As the vampires are placed to be killed by a guillotine, Guillermo sneaks into the theater. The vampires state that Guillermo was responsible for the deaths, although their lack of knowledge of his last name does not help their argument. Guillermo suddenly appears and attacks some of the vampires, prompting Vladislav to escape. Guillermo eventually kills most of the vampires. When Nandor asks if he has anything to explain, Guillermo reveals his last name, de la Cruz, which annoys the vampires.

==Production==
===Development===
In June 2020, FX confirmed that the tenth episode of the season would be titled "Nouveau Théâtre des Vampires", and that it would be written by co-executive producer Sam Johnson, executive producer Stefani Robinson, and executive producer Paul Simms, and directed by producer Kyle Newacheck. This was Johnson's second writing credit, Robinson's fourth writing credit, Simms' fourth writing credit, and Newacheck's fifth directing credit.

===Casting===
Jemaine Clement's appearance wasn't originally planned. The crew intended to have one of the guest actors from "The Trial", but scheduling conflicts prevented it. As Clement was in Toronto, where the series was filmed, they decided to have him reprise his role with only one day left for filming. Clement stated that had they known in advance, they would've brought Taika Waititi and Jonathan Brugh as well.

==Reception==
===Viewers===
In its original American broadcast, "Nouveau Théâtre des Vampires" was seen by an estimated 0.406 million household viewers with a 0.17 in the 18–49 demographics. This means that 0.17 percent of all households with televisions watched the episode. This was a slight decrease in viewership from the previous episode, which was watched by 0.433 million household viewers with a 0.15 in the 18–49 demographics.

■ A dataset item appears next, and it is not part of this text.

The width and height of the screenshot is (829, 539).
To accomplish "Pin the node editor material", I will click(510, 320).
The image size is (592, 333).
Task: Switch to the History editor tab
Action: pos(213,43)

With DVR factored in, the episode was watched by 0.963 million viewers with a 0.4 in the 18–49 demographics.

===Critical reviews===
"Nouveau Théâtre des Vampires" received critical acclaim. Katie Rife of The A.V. Club gave the episode an "A" grade and wrote, "The ensuing events close up a hole in the plot I noted last week, namely that the vampire council seemed to be slacking in its efforts to bring the vampires to justice. 'Nouveau Théâtre Des Vampires' also brought Guillermo's inner conflict to its inevitable conclusion, although his departure from the household didn't last very long."

Alan Sepinwall of Rolling Stone wrote, "Given how horrible our own reality is right now, and how explosively funny this show is, it's a very welcome power for both the vampires and What We Do in the Shadows as a whole. Thank goodness we had these imbeciles to kick around for the last 10 weeks."

Tony Sokol of Den of Geek gave the episode a 4.5 star rating out of 5 and wrote, "In the What We Do in the Shadows season 2 finale, 'Nouveau Théâtre des Vampires,' all the world's a stage and the players merely vampires. It is a bittersweet ending to a strangely eventful and celebratory season, because parting is such sweet, though often salty, sorrow." Greg Wheeler of The Review Geek gave the episode a 4.5 star rating out of 5 and wrote, "What We Do in the Shadows has been one of the best comedies of the year and the second season has certainly had a lot of really good episodes. Quite what the third season has in store for us remains to be seen but one thing's for sure – Shadows has a lot more left in the tank yet."